Da sie keine andere Wahl haben, versuchen die sieben Teenager so gut zusammenzuhalten, wie sie könnten. Das ist leider nicht gerade einfach, denn einige von ihnen, wie die willensstarke Kathy, haben keine Skrupel, sich in Vorteil zu setzen und notfalls das schwächste Mitglied der Gruppe zu opfern. Allerdings erwacht auch in ihr irgendwann das Gewissen – und in den Ruinen einer zerstörten Stadt kommt es zu einer folgenschweren Entscheidung.
Rainer Wekwerth nutzt einen interessanten Ansatz und führt ihn auch sehr spannend aus. Die sieben Jugendlichen entsprechen zwar den üblichen Archetypen, die man in Büchern für Teenager findet, aber der Autor spielt mit den typischen Verhaltensweisen und überrascht immer wieder mit Entwicklungen, mit denen man so eigentlich nicht gerechnet hatte. Auch verzichtet er darauf, Hauptfiguren zu schaffen, sondern springt immer wieder von einer Figur zur anderen, um die jungen Helden nach und nach lebendig werden zu lassen. Kurze Visionen in die Vergangenheit dienen nicht nur dazu, die Teenager plastischer zu machen, sie sind auch sehr eng mit den aktuellen Ereignissen verknüpft, wie sich allerdings erst im zweiten Teil der Geschichte zeigt.
Spannung entsteht durch die unterschwelligen Bedrohungen, aber auch die Zerrissenheit der Gruppe. Natürlich überlegen sich viele, wie sie am Ende alle Leute durch die Tore bringen können, dann gibt es aber auch die, für die klar ist, dass sie nicht allein mit ihren Ängsten zurückbleiben sondern aus dem Labyrinth entkommen wollen. Verstärkt wird das ganze durch den knappen und anpeitschenden Stil des Autors, der dem Leser in den entscheidenden Szenen keine Möglichkeit gibt nachzudenken. Die Gefahren sind durchaus real, schmerzhaft und tödlich, daher werden zartbesaitetere Leser wohl gelegentlich schlucken müssen. Aber sie werden nicht um ihres Effektes willen eingebaut sondern sind wichtiger Bestandteil für die Entwicklung der Helden und der Handlung selbst.
Am Ende sind erst zwei Welten geschafft, so dass man davon ausgehen kann, den ersten Teil einer Trilogie vor sich zu haben. Aus diesem Grunde darf man sich überraschen lassen, welche Wendungen der Autor noch parat hat, denn schon beiden ersten Prüfungen haben so manche unbekannte Seite der Helden hervorgekitzelt, die man vorher noch nicht einmal ahnen konnte. Dazu kommt eine besondere Nähe durch die realistische Schilderung von Figuren, Umgebung und Gefahren.

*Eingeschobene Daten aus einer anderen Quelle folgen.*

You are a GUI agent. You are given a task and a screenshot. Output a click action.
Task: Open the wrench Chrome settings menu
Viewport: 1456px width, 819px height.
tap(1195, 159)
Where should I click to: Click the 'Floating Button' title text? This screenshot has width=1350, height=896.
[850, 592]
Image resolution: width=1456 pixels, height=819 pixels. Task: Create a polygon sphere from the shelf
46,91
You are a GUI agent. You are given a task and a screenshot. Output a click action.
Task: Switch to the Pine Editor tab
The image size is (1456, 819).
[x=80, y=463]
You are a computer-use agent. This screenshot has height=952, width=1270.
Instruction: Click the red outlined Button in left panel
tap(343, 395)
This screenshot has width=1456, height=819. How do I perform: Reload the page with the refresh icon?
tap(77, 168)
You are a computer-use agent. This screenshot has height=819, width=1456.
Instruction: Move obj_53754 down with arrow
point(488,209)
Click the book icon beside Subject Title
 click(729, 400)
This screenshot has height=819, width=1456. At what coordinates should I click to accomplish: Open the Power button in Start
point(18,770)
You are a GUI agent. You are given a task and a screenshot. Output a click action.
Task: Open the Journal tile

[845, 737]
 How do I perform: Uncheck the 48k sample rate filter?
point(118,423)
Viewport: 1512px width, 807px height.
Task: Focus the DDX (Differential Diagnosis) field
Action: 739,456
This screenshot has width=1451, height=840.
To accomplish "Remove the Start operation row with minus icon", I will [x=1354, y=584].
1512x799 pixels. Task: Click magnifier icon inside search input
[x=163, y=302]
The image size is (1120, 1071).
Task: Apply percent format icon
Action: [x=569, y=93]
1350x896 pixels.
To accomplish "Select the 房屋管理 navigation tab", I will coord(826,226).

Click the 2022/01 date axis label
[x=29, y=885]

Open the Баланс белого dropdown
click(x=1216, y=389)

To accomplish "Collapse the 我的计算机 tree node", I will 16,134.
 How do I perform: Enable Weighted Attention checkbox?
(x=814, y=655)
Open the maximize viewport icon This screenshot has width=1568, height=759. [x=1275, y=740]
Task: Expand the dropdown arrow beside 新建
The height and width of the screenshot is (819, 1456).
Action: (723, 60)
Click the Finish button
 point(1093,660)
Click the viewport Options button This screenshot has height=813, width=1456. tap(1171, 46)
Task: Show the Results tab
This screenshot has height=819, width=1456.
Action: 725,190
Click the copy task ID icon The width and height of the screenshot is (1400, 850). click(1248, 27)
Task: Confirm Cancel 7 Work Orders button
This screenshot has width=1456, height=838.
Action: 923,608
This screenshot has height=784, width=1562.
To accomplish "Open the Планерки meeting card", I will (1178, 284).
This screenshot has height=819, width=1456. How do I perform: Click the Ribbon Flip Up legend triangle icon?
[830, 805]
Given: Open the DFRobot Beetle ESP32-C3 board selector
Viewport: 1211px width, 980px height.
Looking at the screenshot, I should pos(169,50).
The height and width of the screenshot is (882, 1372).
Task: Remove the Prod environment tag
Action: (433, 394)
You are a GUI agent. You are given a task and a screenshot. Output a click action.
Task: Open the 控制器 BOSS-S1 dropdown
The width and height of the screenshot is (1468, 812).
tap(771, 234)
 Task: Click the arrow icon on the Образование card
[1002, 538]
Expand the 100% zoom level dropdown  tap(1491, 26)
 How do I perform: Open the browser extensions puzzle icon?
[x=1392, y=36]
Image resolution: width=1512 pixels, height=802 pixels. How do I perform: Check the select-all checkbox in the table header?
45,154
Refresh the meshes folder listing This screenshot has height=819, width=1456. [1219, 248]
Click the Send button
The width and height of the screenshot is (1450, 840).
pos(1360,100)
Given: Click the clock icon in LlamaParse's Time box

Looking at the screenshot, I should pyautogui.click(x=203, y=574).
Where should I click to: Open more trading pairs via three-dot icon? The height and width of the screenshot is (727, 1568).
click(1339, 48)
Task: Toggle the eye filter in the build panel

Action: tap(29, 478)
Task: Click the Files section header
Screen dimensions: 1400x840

Alles in allem ist „Das Labyrinth erwacht“, ein spannender und dramatischer Thriller für ältere Jugendliche und Erwachsene, die sich gerne in ein dystopisches Umfeld entführen lassen, in dem die größten Ängste Gestalt annehmen und die jungen Helden dazu zwingen, sich zu verändern und über sich hinauszuwachsen, wenn sie überleben wollen.